Bimolecular nucleophilic substitution (S_N2) reaction is one of the most frequently process choose as mechanism model to introduce undergraduate chemistry students in the computational chemistry methodology.

In this work, we performed a computational analysis for the ionic S_N2 reaction, where the nucleophile charged (X^-; X=F, Cl, Br, I) attacks the carbon atom of the substrate (CH₃Cl) through a backside pathway and simultaneously the leaving group is displaced (Cl^-). The calculations were performed applying DFT methods with the Gaussian09 program, the B3LYP functional, the 6-31+G* basis set for all atom except iodine (6-311G*) and the solvents effect (acetonitrile and cyclohexane) were evaluated with the PCM model. We evaluated the potential energy surface (PES) for the mentioned reaction considering the reactants, the formation of an initial complex between the nucleophile and the substrate, the transition state, a final complex where the leaving group is still bound to the substrate and the products. We analyzed the atomic charge (ESP) and the bond distance throughout the process.

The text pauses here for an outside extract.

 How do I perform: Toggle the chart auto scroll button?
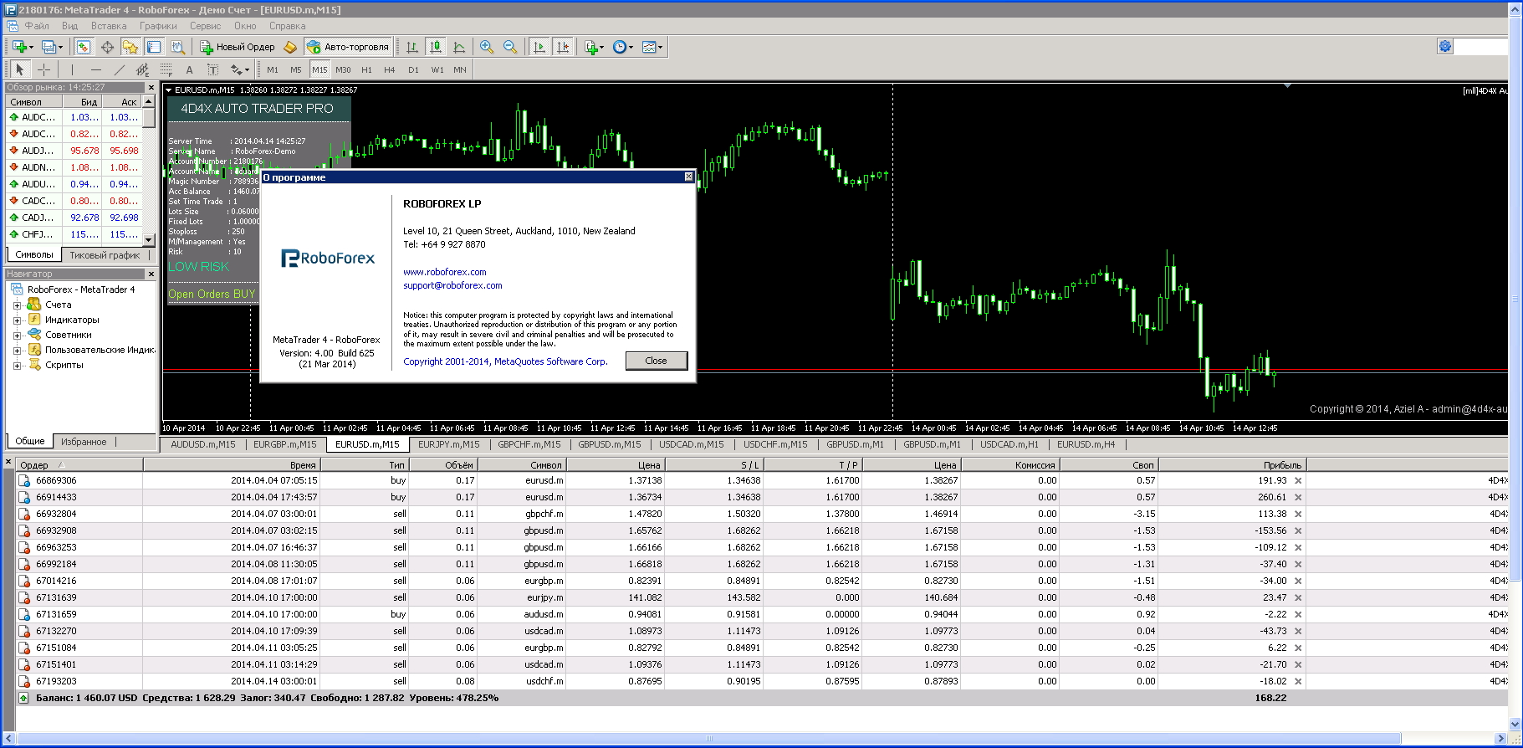(x=539, y=47)
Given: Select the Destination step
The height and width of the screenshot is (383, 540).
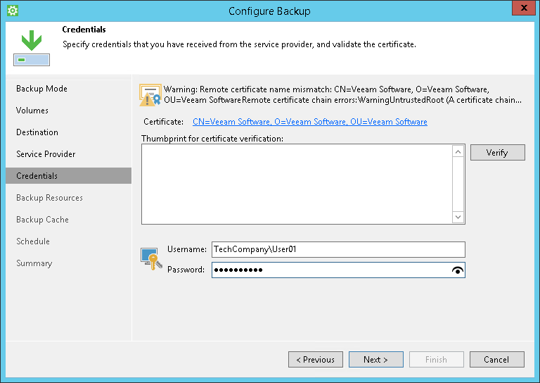Looking at the screenshot, I should click(x=37, y=132).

Gas phase and solvent studies were performed in order to analyze the solvation effects on the reactivity of the different nucleophiles. We observed that increasing solvent polarity, decreases reaction rates.

On the other hand, we thought it would be enriching, to carry out a reactivity analysis from the point of view of molecular orbitals. So, we analyzed the OM HOMO and the OM LUMO of the different stationary states on PES, both in a vacuum (gas phase) and in acetonitrile as the solvent.